Fragmento del texto:
····················

Una
subversiva contra-fábula: Se vende humo, de
Joaquín Escobar.
Asumir que la
escritura -y particularmente la narrativa- tenga desde el fondo de su voluntad
creativa un imperativo moral, parece un absurdo en los tiempos que corren, en
que se prefiere el formato de fábula: ocupar, acariciándolo, el angustiado
tiempo del lector en una historia que, como efecto colateral, produzca algún
efecto de conciencia social. Mas la evolución de los estilos no pasa en vano ni
independientemente de los descalabros históricos, y una obra que respire desde
el principio su intención moral, desde su concepción más íntima, no puede dejar
ya de ser monstruosa -como de algún modo ya lo vislumbró Sade en el umbral de
nuestra experiencia como humanidad moderna.

····················

Material proporcionado:

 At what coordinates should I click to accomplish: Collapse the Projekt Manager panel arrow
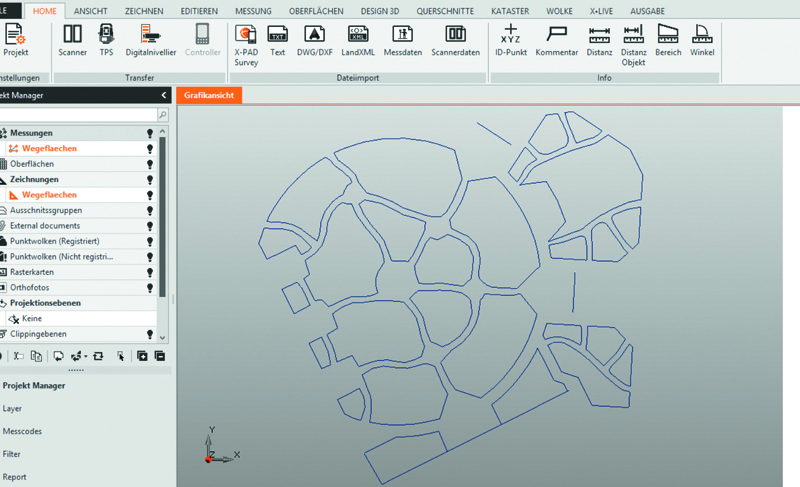pyautogui.click(x=164, y=95)
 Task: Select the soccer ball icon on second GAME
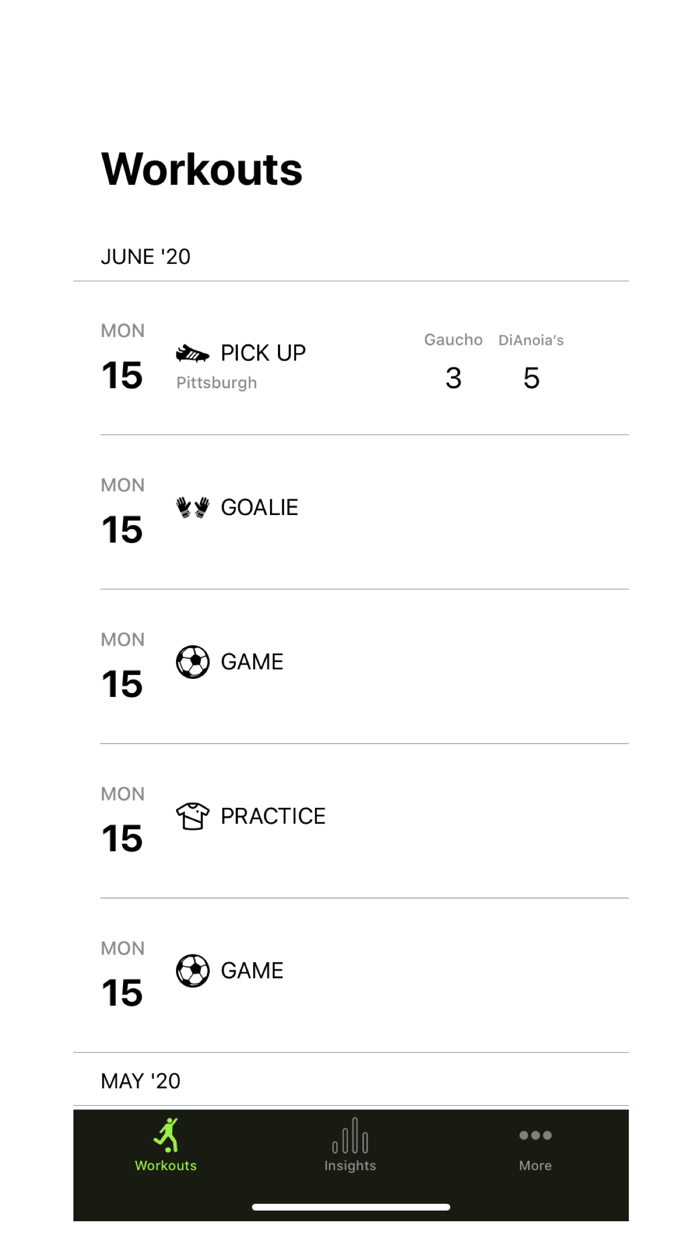[192, 970]
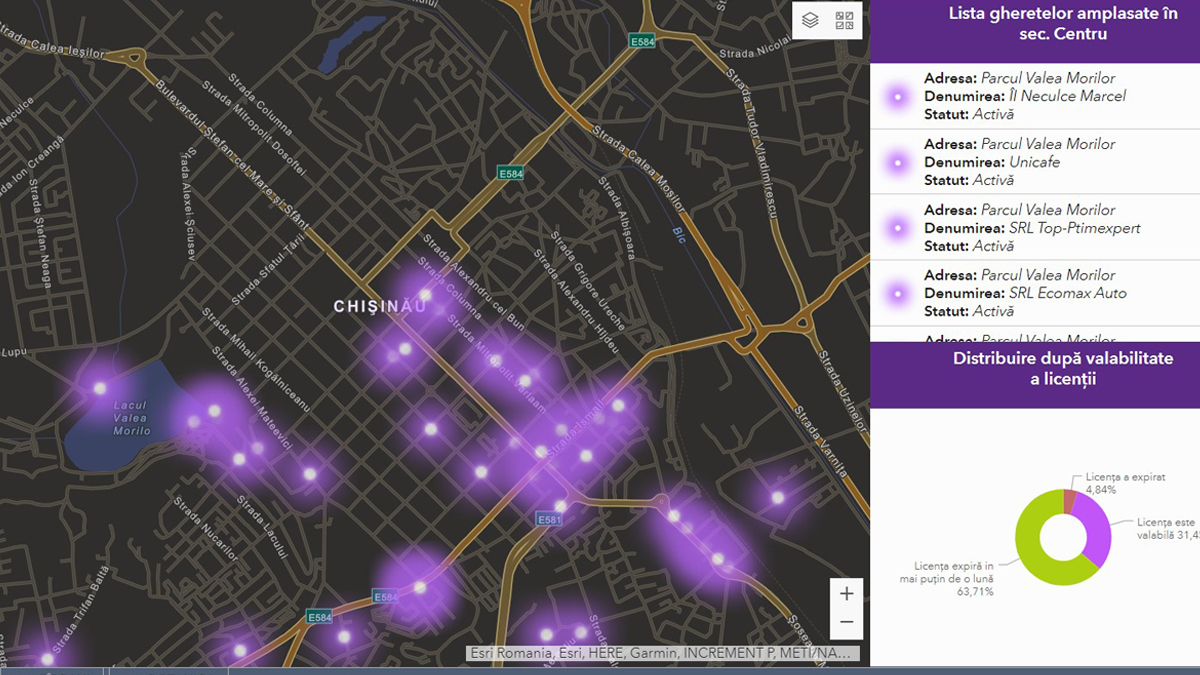The height and width of the screenshot is (675, 1200).
Task: Select kiosk point on Lacul Valea Morilor's northwest shore
Action: coord(99,388)
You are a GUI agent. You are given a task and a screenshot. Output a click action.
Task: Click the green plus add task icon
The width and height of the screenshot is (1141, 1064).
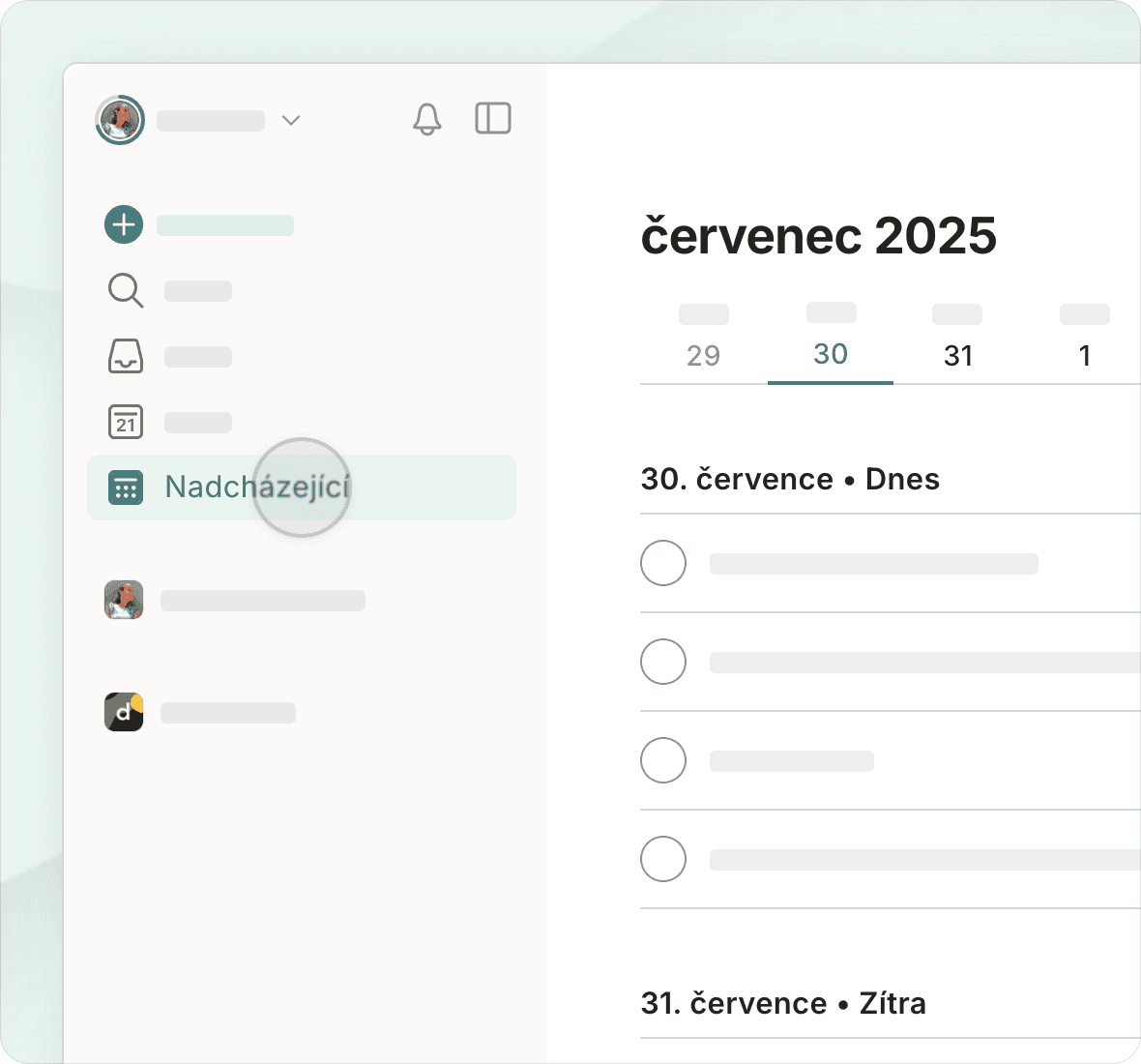pos(124,224)
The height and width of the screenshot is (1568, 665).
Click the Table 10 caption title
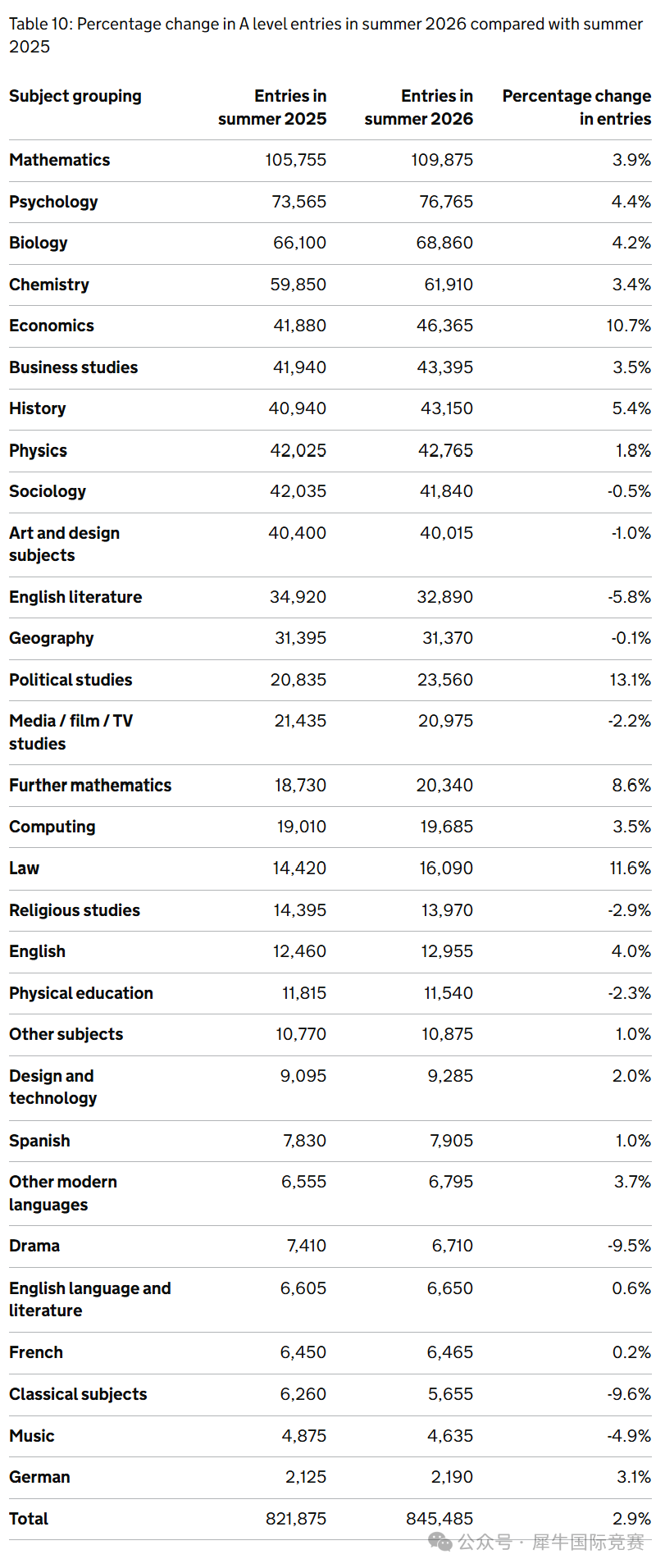click(x=326, y=35)
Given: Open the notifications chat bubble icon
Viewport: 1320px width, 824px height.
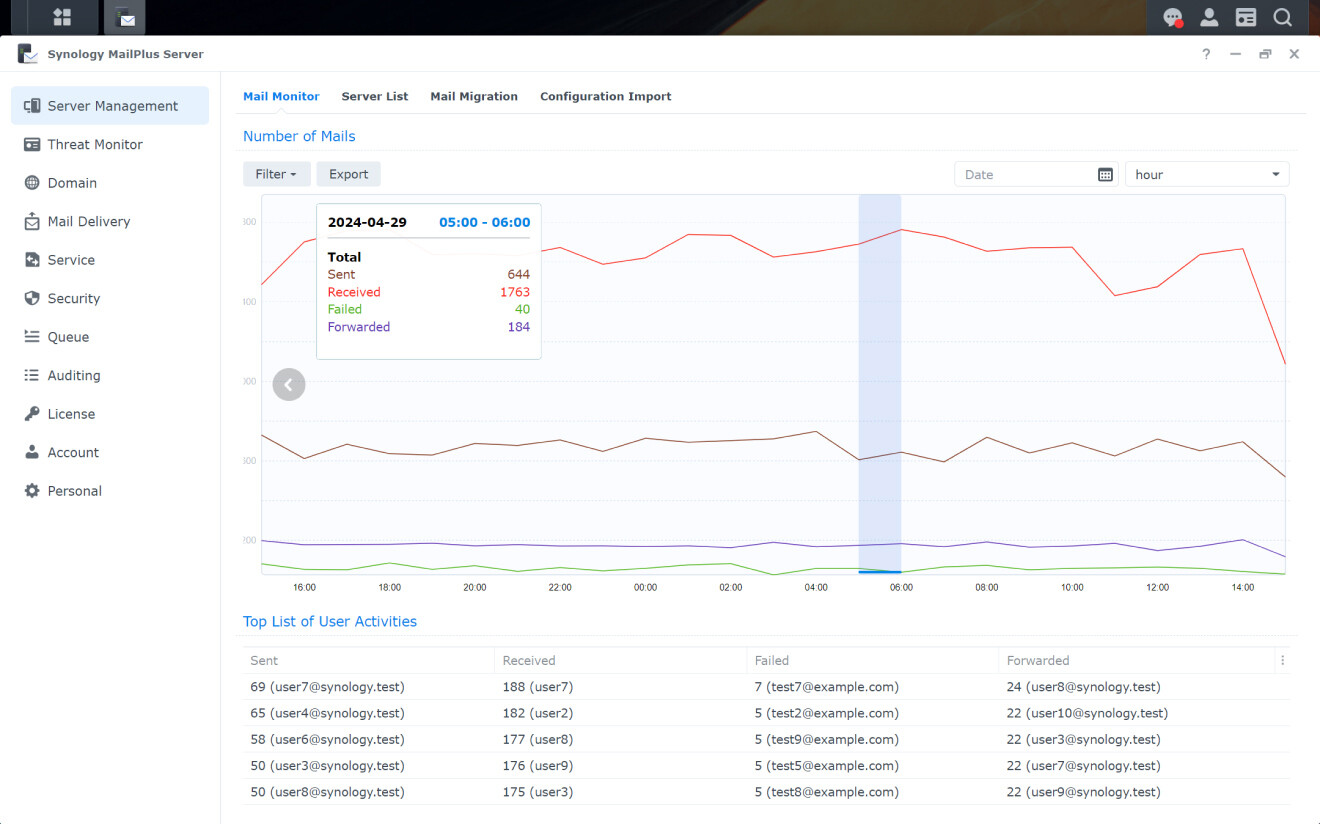Looking at the screenshot, I should point(1173,17).
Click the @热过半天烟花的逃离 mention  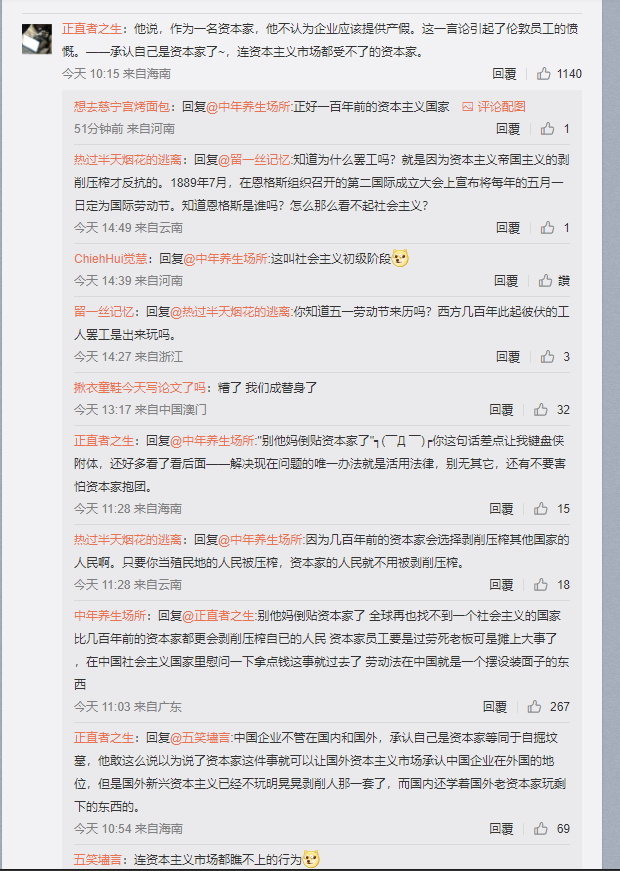click(230, 312)
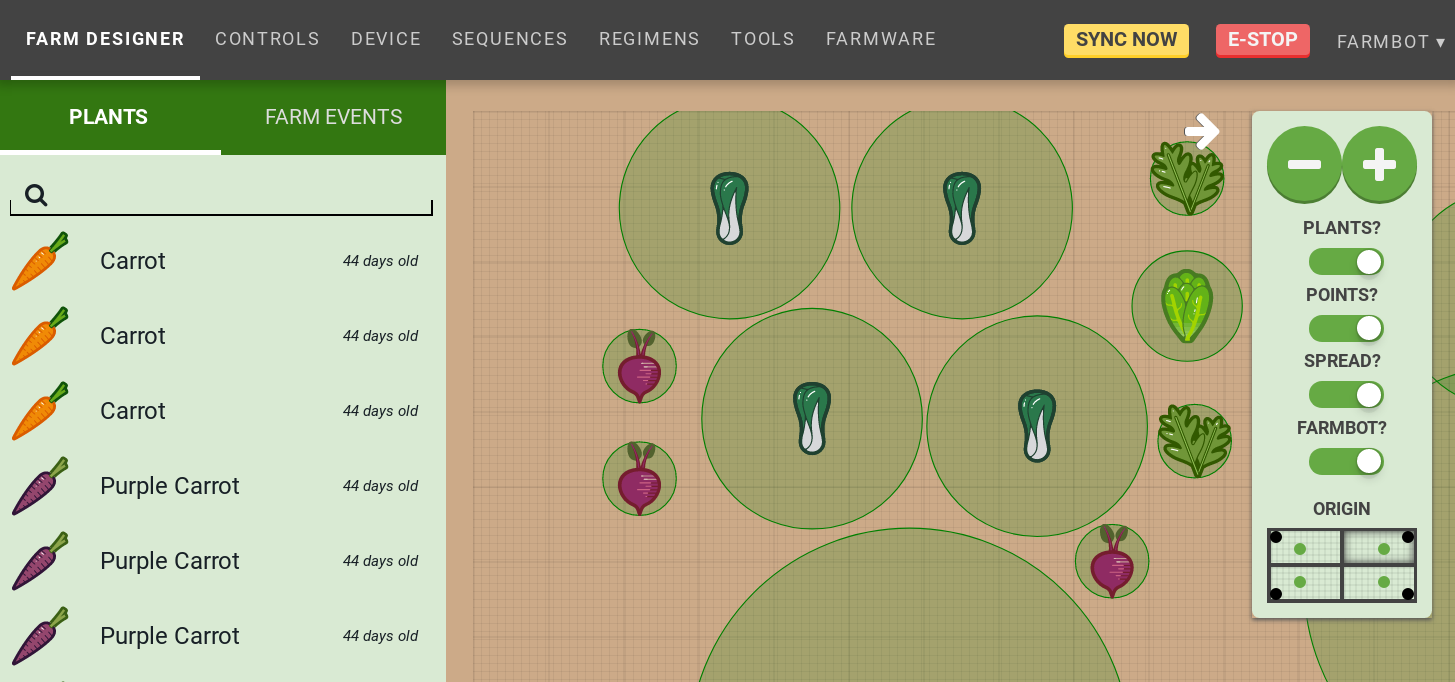Switch to the Farm Events tab
The image size is (1455, 682).
[x=333, y=117]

····················

Qué harás:
A) Indica si cada afirmación concuerda con la reseña sobre Se vende humo. Responde sí o no y cita las palabras de la reseña que lo deciden.
(i) En los tiempos actuales se prefiere el formato de fábula.
(ii) La evolución de los estilos ocurre independientemente de los descalabros históricos.
(iii) La reseña menciona a Sade.
B) Resume en dos oraciones la reseña sobre Se vende humo.
C) Prosigue la reseña sobre Se vende humo a partir de su última oración.

Respuestas por tarea:
A)
(i) Sí: «en que se prefiere el formato de fábula».
(ii) No: «la evolución de los estilos no pasa en vano ni independientemente de los descalabros históricos».
(iii) Sí: «como de algún modo ya lo vislumbró Sade en el umbral de nuestra experiencia como humanidad moderna».

B) La reseña sostiene que suponer en la narrativa un imperativo moral desde el fondo de su voluntad creativa parece absurdo hoy, cuando se prefiere la fábula que ocupa el tiempo del lector y produce, como efecto colateral, algún efecto de conciencia social. Añade que, como la evolución de los estilos no es independiente de los descalabros históricos, una obra que respire desde su concepción más íntima su intención moral no puede dejar de ser monstruosa, como ya lo vislumbró Sade.

C)
Esto viene bien
a propósito de Se vende humo (Valparaíso: Narrativa Punto Aparte, 2017),
de Joaquín Escobar (Santiago, 1986), una serie de historias que se
interconectan en forma de mosaico, logrando conformar con ello una postulación
completa de cosmos narrativo que, partiendo desde la oferta de una crítica
moral de la vida cotidiana en sentido propio, es capaz de destruir toda
posibilidad del cómodo pacto narrativo naturalista retomado por buena parte de
nuestra novelística joven contemporánea, para adentrarse en una genuina
tentativa grotesca.
La originalidad
de esta construcción grotesca es precisamente lo que produce en la colección
una crítica extra-moral, al apelar a problemáticas mucho más fundamentales y
globales con respecto a la sociedad contemporánea. El procedimiento para ello
es que, más allá de lo grotesco cumplido -lo cual implica acá la metamorfosis
en lo real que supone la alucinación y la subversión continua del pacto
narrativo, así como la indeterminación de los mismos sujetos en cuanto agentes
perceptivos-, se agregan como elementos tematizados la cultura intelectual moderna
y, más aun, la teoría crítica, mas tematizados en la medida en que son
reducidos a sus remanentes estéticos, vaciados de un contenido que parece
haberse percolado hacia la base misma de la escritura.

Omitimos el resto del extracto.